Déformant les fondements du Plan d’action global commun (PAGC), Donald Trump a relevé que l’accord sur le programme nucléaire iranien était unilatéral, qu’il permettait à Téhéran de poursuivre son chemin vers la fabrication de la bombe et qu’il a permis à l’Iran, qui avait de graves difficultés économiques, de relancer la construction d’armes nucléaires. Or ces faits sont erronés. L’Agence internationale de l’énergie atomique a répété à travers 12 rapports que Téhéran respectait ses obligations dans le cadre du PAGC.
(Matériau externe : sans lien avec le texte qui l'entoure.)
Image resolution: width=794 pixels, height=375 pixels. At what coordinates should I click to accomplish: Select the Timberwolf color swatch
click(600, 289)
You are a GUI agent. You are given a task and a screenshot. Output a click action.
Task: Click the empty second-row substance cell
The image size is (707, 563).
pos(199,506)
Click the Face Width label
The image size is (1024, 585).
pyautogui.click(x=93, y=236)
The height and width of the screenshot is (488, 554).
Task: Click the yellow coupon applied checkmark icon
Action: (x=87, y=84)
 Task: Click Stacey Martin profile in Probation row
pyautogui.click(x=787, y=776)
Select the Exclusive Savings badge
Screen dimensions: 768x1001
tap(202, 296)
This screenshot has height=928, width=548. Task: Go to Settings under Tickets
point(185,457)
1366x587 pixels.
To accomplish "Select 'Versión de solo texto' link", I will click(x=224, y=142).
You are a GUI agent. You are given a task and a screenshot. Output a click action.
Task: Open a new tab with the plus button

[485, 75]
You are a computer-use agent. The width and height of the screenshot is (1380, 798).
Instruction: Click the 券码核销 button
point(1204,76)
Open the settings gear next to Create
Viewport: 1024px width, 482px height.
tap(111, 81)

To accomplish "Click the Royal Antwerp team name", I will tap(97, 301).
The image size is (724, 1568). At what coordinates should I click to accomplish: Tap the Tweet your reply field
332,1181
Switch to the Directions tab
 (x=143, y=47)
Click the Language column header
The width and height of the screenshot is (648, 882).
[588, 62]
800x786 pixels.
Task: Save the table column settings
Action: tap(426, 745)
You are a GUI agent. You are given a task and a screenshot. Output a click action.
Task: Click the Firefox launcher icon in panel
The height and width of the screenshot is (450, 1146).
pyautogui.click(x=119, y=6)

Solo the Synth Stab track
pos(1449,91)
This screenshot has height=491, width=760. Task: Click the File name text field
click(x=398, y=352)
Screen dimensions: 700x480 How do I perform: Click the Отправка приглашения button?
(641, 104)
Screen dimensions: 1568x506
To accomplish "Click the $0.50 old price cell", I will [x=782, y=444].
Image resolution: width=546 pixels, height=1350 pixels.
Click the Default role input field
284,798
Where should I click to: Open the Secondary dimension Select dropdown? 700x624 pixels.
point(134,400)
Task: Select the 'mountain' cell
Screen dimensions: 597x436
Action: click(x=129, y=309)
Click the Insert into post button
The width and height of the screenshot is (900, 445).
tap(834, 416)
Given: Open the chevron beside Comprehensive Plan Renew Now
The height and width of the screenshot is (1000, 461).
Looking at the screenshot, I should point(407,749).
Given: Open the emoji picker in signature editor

Dans son plaidoyer en début de séance, le locataire de la Maison-Blanche a, par ailleurs, souligné que les Etats-Unis allaient déployer le deuxième volet de nouvelles sanctions à partir du 4 novembre, cette fois contre les exportations de pétrole iranien. Il a surtout mis en garde les Etats qui ne se conformeraient pas aux sanctions américaines qui ont de fait des effets extraterritoriaux. Le président américain faisait allusion à la volonté de Bruxelles de protéger les sociétés européennes qui souhaitent continuer à commercer avec l’Iran par le biais d’un mécanisme de troc.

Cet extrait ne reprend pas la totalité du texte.